- _GIVEN EXERCISE_
Render the data between the lines holding "You are a GUI" and "click(x=956, y=256)", inclusive, as a two-column CSV headed text and answer, with one row per entry. Put each value in a single quoted field, replace line breaks with spaces, and leave out the pictures.

- _MATERIAL TO PROCESS_
========

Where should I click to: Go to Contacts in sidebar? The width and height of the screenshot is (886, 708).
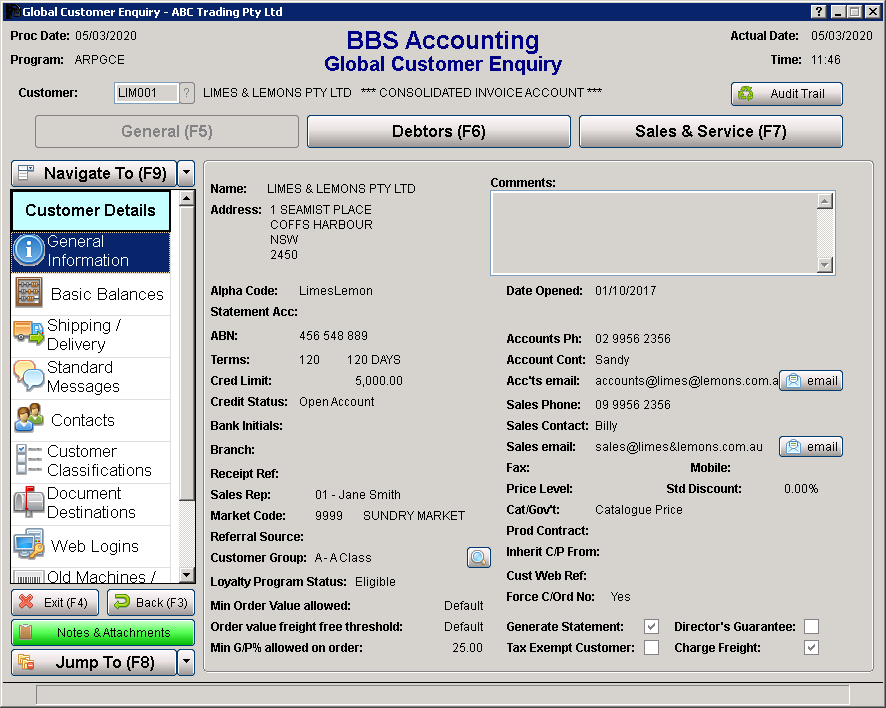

========

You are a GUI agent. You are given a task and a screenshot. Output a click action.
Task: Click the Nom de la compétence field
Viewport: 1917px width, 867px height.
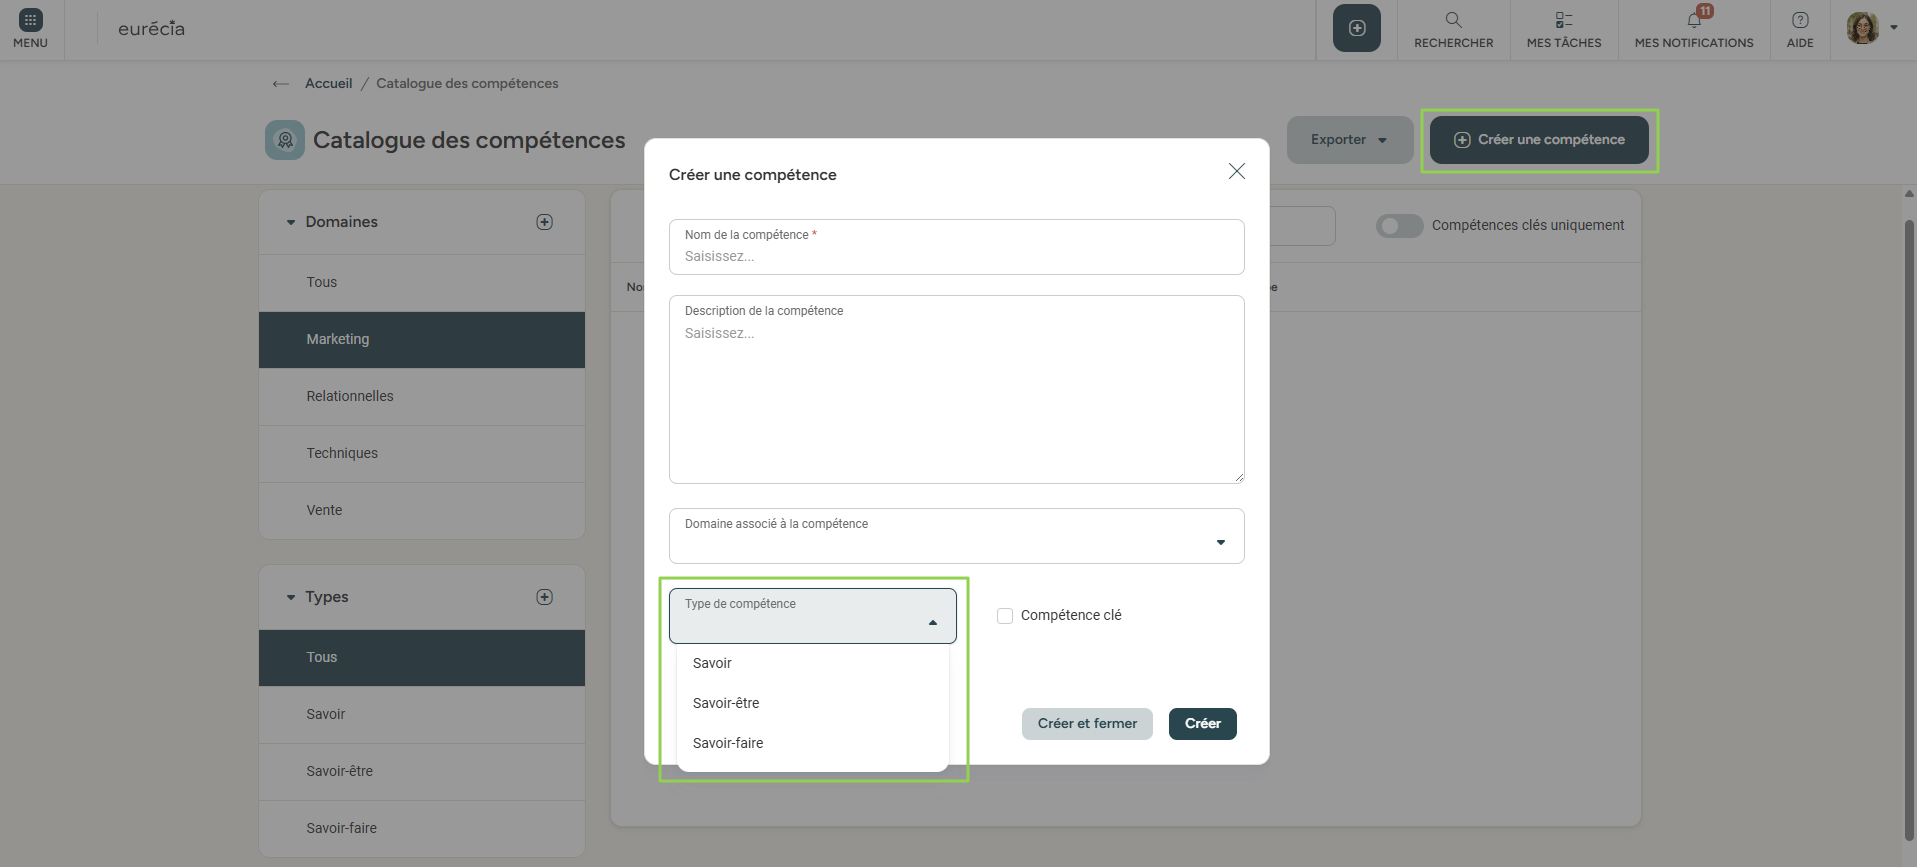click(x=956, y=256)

========

- _RESULT_
text,answer
"You are a GUI agent. You are given a task and a screenshot. Output a click action. Task: Click the Nom de la compétence field Viewport: 1917px width, 867px height.","click(x=956, y=256)"